Investigators questioned and interviewed both Baranyi and Anderson at their residences. Both claimed to have been playing video games at Baranyi's home on the night of the murders. Police examined the boys' shoes to compare them with a distinctive shoe tread pattern discovered at the crime scene. Baranyi showed the detectives some brown work shoes, claiming they were his only pair. Witnesses and Baranyi's neighbors disputed the claims that both boys had played video games all night at Baranyi's house. A close friend of Baranyi told authorities that Baranyi had boots with a similar tread pattern to the ones found at the crime scene. Searching the Wilson household again, detectives discovered two different kinds of bloody footprints, indicating that at least two individuals committed the murders.

== Confession and sentencing ==
Five days after first speaking with detectives, Baranyi admitted to them that he and his accomplice had murdered the Wilsons.
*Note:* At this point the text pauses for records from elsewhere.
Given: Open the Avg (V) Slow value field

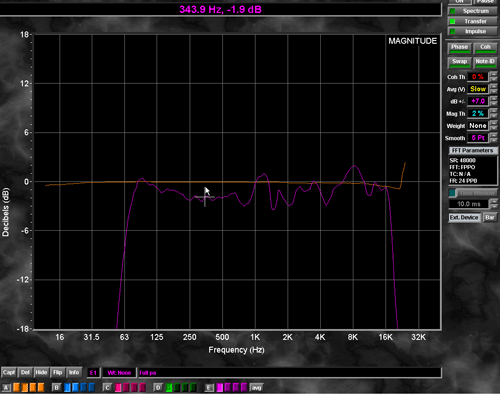Looking at the screenshot, I should [478, 89].
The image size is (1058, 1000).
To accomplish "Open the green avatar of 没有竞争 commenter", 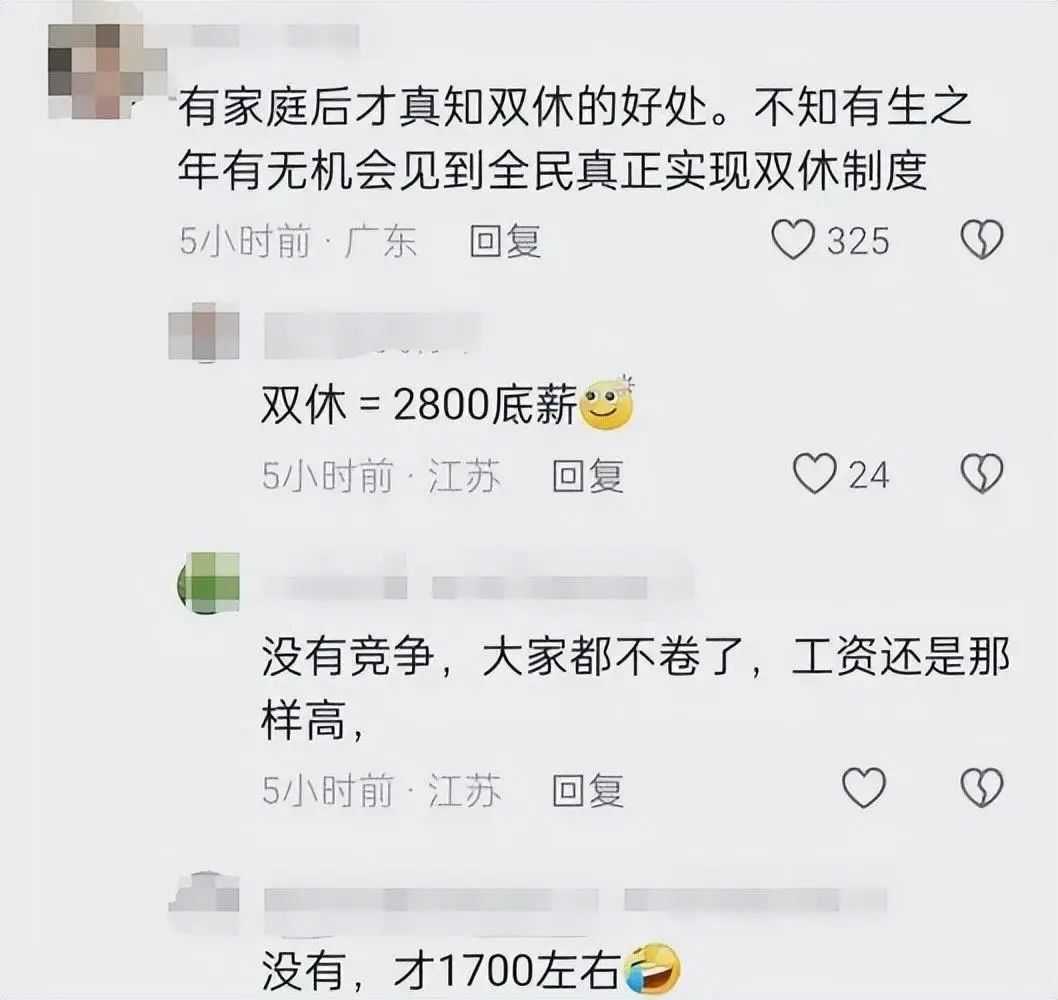I will [208, 582].
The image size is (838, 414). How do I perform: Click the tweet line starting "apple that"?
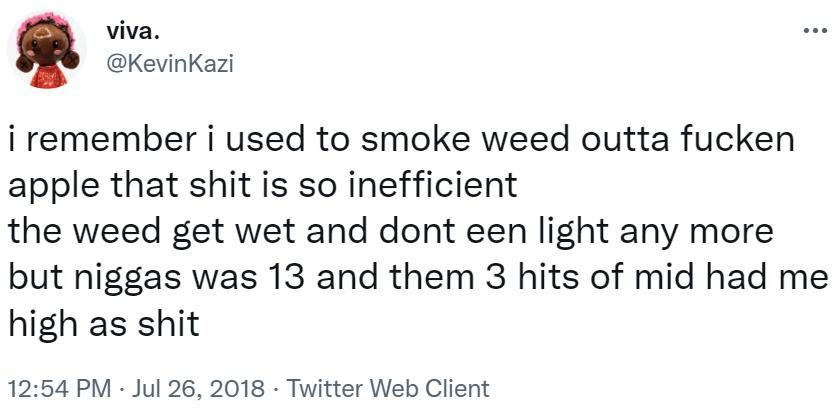(263, 186)

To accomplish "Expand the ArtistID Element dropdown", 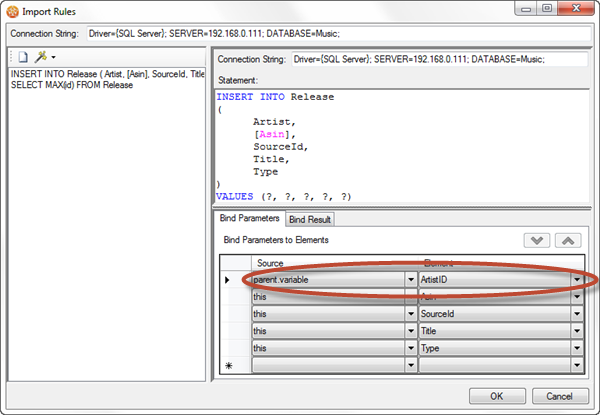I will pos(577,280).
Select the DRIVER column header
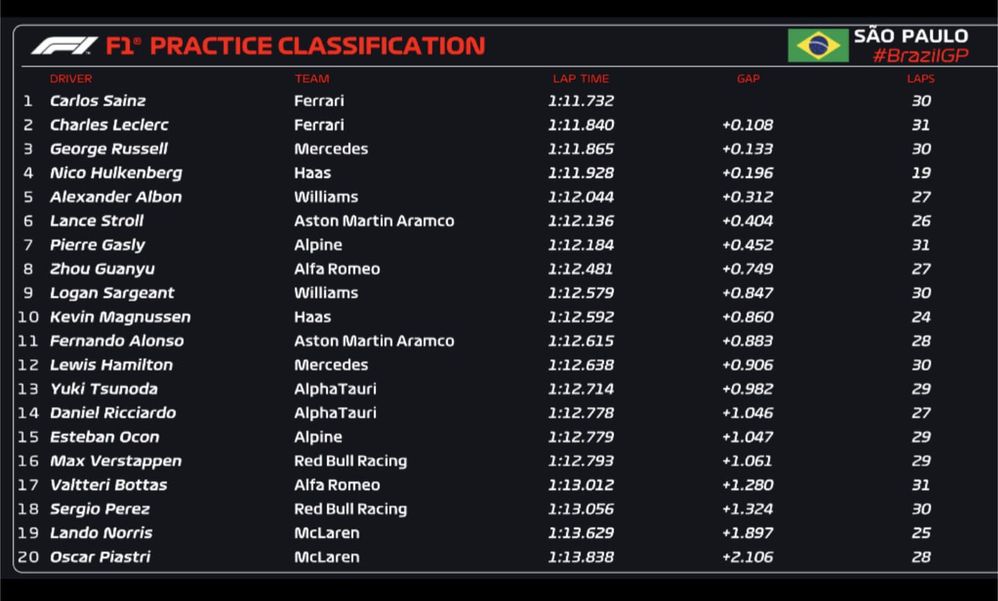This screenshot has height=601, width=998. click(x=71, y=79)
He told authorities that he killed Kim first, strangling her at the park. After Baranyi realized that Kim might have told her parents where she was going to meet him that night, he decided to kill them as well. Baranyi went into the Wilson house with a baseball bat and a combat knife. He began to beat Rose Wilson with the bat, awakening her sleeping husband Bill Wilson. When Bill came to his wife's defense, Baranyi beat and stabbed him to death. He then stabbed Rose with the knife and went upstairs to kill her daughter, Julia. Before returning to his home, Baranyi took a telephone, a CD player, and a VCR from the Wilson house.

Baranyi refused to name his accomplice to the detectives, later discovered to be a boy named David Anderson. Following further investigations, David Anderson was brought in for another round of questioning. This time, Anderson claimed that he had lied to detectives when he told them that he had been with Baranyi the night of the murders. He claimed that, on the night of the murders, he had been driving a truck belonging to his girlfriend's father between the cities of Bellevue and Seattle. Anderson also claimed he knew Baranyi had been planning the Wilsons' murders for a while. He cited the friendship between himself and Kim Wilson as Baranyi's only connection to Kim. Three people who lived near the Baranyi residence contradicted Anderson's statement; they claimed that they saw the two boys leaving the house together at the same time on the night of the murders. Detectives searched the households of both boys and took items Baranyi had stolen, in addition to bloody shoes matching the shoe tread pattern at the crime scene. DNA tests on these items traced back to the Wilsons.

Baranyi and Anderson were charged with murder in the first degree. Prosecutors attempted to try them together when the trial began in October 1998, but the court felt that each needed a separate trial for his individual role in the crimes. Three weeks after the trial began, Baranyi was sentenced to four consecutive life terms without the possibility of parole. When asked if he had anything to say, Baranyi replied, "No, I don't think so." He began serving his sentence a week later. Anderson hired and fired numerous lawyers in order to escape a sentencing similar to that of Baranyi. However, a month and a half later, Anderson was also sentenced to four consecutive life terms without the possibility of parole. Since that time, the state declared "juveniles sentenced to life without being eligible for parole" had to be reviewed for a chance of parole.

In March 2022, Anderson was resentenced to life with the possibility of parole after 33 years. In October 2024, Baranyi was resentenced to life with the possibility of parole after 46 years.

==Popular culture==
- The murders were dramatized in Killer Kids.